In a typical storage application, you have to be able to both read and write data but as display data is only going one way, twice as much can be transmitted. That’s really helpful for 8K and means that resolutions right up to 16K with 10 bit 4:4:4 colour are possible. At the time of publication, DisplayPort 2.0 devices are unavailable, having been delayed in development and testing by Covid. Using the Alt mode means that the full 80Gbps of DisplayPort 2.0 is available.
USB Was Just for ‘Slow Stuff’
As we said at the beginning of this article, USB used to be just for the ‘slow stuff’ connected to the PC. It was initially conceived as a way to make it easier to connect audio devices – it was seen as a way of helping the PC take the place of a dedicated telephone on the desk. However, the USB-IF has followed a trajectory of moving up and up in performance and adding features. Several years ago, when I met with the USB-IF at CES, the organization said it really wanted to be “the only connector on the desktop”.
USB has made some excellent moves as part of its takeover of the connection world.
- It changed to the USB Type-C connector which is becoming absolutely ubiquitous. It’s small enough for mobile devices, but powerful enough for big ones. It’s cheap enough to be used everywhere and the reversibility makes it easy for consumers.
- It added and developed the Power Delivery feature that expanded substantially on the power that could be delivered. That enabled the connector to be used for charging a laptop as well as acting as a docking connector. A monitor equipped with enough power to charge a notebook can become a docking station using a single cable.
- It allowed ‘Alt modes’ to enable DisplayPort, Thunderbolt, HDMI and other protocols to use the Type-C connector without having to develop new protocols.
- It maintained backward compatibility with earlier versions of USB – specifically USB 2.0 and USB 3.2
- The USB 4 protocol was actually based on the Thunderbolt 3 specification. The closeness of USB and Thunderbolt means that USB4 is effectively a subset of Thunderbolt 4.
A downside of the success is that it’s very hard to have a single interface that is cheap and simple enough for very low cost and low-performance peripherals such as mice or USB audio devices, while still having all the power features. To cover both ends of the spectrum, some features or levels of performance have to be optional (a challenge that has made difficulties for HDMI, for example).
To make things simpler, the USB-IF has a series of logos that help buyers know what level of performance they are going to get.
What About the Real World?
In practice, standards such as Thunderbolt should allow interoperability, but the sceptics among us know it’s not always that simple. As it happens, I have a Lenovo ThinkPad notebook with Thunderbolt 3 and I invested in a dock based on that interface around two and a half years ago. It has worked well and has supported a good range of USB peripherals. I have also used it with more exotic interfaces including a Universal Audio Arrow Thunderbolt audio interface that I used for remote music performances during lockdown. The interface is entirely powered by the 15W available from the dock.
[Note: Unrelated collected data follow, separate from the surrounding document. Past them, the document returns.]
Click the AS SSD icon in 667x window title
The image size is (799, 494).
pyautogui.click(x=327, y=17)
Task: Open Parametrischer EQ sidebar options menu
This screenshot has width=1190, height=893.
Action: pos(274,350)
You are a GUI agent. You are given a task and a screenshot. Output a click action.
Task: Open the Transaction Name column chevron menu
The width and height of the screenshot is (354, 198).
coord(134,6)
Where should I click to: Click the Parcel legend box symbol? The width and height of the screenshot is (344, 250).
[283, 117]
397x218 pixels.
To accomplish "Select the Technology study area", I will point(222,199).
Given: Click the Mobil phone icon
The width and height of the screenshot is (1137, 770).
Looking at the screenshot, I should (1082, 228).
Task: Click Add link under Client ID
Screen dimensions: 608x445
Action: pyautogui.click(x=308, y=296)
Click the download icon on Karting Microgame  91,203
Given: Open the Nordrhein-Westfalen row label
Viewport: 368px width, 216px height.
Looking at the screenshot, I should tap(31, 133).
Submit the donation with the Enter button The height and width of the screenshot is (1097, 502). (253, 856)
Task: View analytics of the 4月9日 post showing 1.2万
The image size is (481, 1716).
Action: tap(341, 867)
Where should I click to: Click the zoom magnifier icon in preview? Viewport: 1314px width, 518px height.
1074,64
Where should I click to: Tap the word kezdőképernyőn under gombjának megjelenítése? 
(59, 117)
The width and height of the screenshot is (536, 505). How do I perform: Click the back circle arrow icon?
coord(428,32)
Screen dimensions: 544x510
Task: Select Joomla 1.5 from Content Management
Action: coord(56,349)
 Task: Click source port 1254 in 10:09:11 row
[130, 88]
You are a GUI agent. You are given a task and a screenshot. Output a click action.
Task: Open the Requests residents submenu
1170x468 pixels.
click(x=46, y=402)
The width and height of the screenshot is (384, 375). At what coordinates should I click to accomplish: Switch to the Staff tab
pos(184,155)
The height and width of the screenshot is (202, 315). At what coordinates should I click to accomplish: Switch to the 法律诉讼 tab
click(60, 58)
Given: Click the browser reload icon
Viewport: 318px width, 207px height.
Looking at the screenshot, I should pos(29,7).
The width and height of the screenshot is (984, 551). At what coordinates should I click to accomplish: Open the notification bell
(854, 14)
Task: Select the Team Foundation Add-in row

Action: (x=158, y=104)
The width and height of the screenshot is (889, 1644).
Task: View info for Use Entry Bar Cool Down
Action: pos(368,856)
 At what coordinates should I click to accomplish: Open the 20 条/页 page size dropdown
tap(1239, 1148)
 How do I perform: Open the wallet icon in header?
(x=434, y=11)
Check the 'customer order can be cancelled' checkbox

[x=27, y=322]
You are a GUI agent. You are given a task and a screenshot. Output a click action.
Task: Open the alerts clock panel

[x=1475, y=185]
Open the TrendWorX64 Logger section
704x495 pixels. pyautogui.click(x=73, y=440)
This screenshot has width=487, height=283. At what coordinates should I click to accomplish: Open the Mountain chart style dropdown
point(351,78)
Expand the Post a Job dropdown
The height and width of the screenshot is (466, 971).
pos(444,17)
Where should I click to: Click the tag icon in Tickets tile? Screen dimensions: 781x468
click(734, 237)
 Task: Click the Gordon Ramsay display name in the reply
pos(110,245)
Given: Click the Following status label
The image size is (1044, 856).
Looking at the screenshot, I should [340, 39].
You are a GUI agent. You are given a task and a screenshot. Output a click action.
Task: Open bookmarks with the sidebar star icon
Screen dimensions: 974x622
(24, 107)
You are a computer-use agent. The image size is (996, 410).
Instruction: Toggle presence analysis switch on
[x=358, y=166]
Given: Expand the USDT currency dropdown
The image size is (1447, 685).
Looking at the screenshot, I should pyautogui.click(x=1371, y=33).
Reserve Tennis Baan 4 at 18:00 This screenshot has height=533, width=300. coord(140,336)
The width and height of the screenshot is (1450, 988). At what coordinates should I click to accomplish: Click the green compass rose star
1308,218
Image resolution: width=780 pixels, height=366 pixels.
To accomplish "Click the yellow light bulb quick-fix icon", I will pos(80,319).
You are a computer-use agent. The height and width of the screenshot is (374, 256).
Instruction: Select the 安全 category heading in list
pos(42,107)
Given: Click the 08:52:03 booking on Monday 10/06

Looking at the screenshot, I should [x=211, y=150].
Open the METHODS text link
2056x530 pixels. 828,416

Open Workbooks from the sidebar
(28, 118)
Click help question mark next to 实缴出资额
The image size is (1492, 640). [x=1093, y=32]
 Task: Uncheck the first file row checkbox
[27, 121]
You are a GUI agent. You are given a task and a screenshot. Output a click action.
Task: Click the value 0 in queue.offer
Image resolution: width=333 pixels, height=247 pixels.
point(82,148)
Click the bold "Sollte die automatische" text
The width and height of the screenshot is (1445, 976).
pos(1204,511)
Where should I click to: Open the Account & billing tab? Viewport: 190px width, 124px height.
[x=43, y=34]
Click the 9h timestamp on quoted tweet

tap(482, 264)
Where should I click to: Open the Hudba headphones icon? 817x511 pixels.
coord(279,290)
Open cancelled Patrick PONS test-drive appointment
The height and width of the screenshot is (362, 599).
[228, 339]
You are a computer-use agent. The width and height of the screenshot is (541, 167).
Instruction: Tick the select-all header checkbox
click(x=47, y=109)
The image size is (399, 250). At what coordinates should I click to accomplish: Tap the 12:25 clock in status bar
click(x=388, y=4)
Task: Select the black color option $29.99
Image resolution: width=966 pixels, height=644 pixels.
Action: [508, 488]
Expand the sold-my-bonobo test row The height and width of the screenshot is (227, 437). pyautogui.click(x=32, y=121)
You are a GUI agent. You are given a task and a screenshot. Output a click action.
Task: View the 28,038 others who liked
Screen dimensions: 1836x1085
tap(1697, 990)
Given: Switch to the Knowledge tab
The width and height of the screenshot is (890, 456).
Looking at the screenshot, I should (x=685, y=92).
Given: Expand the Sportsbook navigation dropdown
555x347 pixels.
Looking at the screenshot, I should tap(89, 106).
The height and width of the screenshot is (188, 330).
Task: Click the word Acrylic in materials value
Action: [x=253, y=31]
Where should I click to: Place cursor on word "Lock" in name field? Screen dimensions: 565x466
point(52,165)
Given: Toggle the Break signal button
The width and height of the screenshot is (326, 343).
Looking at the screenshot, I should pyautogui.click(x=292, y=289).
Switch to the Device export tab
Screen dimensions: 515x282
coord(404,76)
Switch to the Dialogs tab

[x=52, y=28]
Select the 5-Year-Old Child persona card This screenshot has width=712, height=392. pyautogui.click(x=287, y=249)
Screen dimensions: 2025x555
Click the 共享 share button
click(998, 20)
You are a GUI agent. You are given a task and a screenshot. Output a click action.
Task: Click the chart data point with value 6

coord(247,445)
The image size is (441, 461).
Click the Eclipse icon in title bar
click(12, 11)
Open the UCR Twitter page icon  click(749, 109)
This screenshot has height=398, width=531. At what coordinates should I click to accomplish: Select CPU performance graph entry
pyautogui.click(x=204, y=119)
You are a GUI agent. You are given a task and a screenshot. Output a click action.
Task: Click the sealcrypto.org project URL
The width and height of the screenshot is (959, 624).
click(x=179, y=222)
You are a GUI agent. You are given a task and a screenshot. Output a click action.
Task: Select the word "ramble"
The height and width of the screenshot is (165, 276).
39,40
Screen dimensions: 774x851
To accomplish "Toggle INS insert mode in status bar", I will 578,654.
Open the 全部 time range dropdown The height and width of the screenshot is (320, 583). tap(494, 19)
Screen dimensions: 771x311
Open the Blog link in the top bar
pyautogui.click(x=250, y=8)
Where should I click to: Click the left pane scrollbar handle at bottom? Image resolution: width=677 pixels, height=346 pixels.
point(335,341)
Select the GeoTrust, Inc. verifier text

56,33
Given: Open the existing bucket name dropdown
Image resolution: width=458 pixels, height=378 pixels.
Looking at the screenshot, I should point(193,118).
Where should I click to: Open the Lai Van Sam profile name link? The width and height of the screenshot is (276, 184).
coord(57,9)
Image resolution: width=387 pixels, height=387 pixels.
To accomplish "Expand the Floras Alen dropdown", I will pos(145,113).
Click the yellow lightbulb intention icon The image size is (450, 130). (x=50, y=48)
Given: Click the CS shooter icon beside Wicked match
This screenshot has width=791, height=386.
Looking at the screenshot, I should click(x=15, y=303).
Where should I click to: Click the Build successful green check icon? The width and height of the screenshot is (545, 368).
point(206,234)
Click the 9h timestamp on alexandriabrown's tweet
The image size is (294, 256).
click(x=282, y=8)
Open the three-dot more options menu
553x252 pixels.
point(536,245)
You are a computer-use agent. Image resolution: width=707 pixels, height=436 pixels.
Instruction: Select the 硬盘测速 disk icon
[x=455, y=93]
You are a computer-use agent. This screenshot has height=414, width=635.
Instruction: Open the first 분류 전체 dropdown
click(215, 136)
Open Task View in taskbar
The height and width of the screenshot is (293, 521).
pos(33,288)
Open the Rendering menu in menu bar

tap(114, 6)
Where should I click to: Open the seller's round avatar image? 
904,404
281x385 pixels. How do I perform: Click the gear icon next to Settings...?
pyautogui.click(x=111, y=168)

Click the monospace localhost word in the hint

Recently, I was given an iPad Pro that also had Thunderbolt 3. Initially, I thought I might need to get a dock for that, to use it for ‘PC-like’ functions, but then I realized it should connect to my existing Lenovo dock. Amazingly, when I connected to the dock using the cable that I have on my Thinkpad, the system immediately recognised the iPad. It connected my peripherals with the display being mirrored on my monitor and my keyboard and mouse operating the iPad correctly! The iPad is not completely optimized for this, but I love being able to use the big monitor and my existing ergonomic keyboard.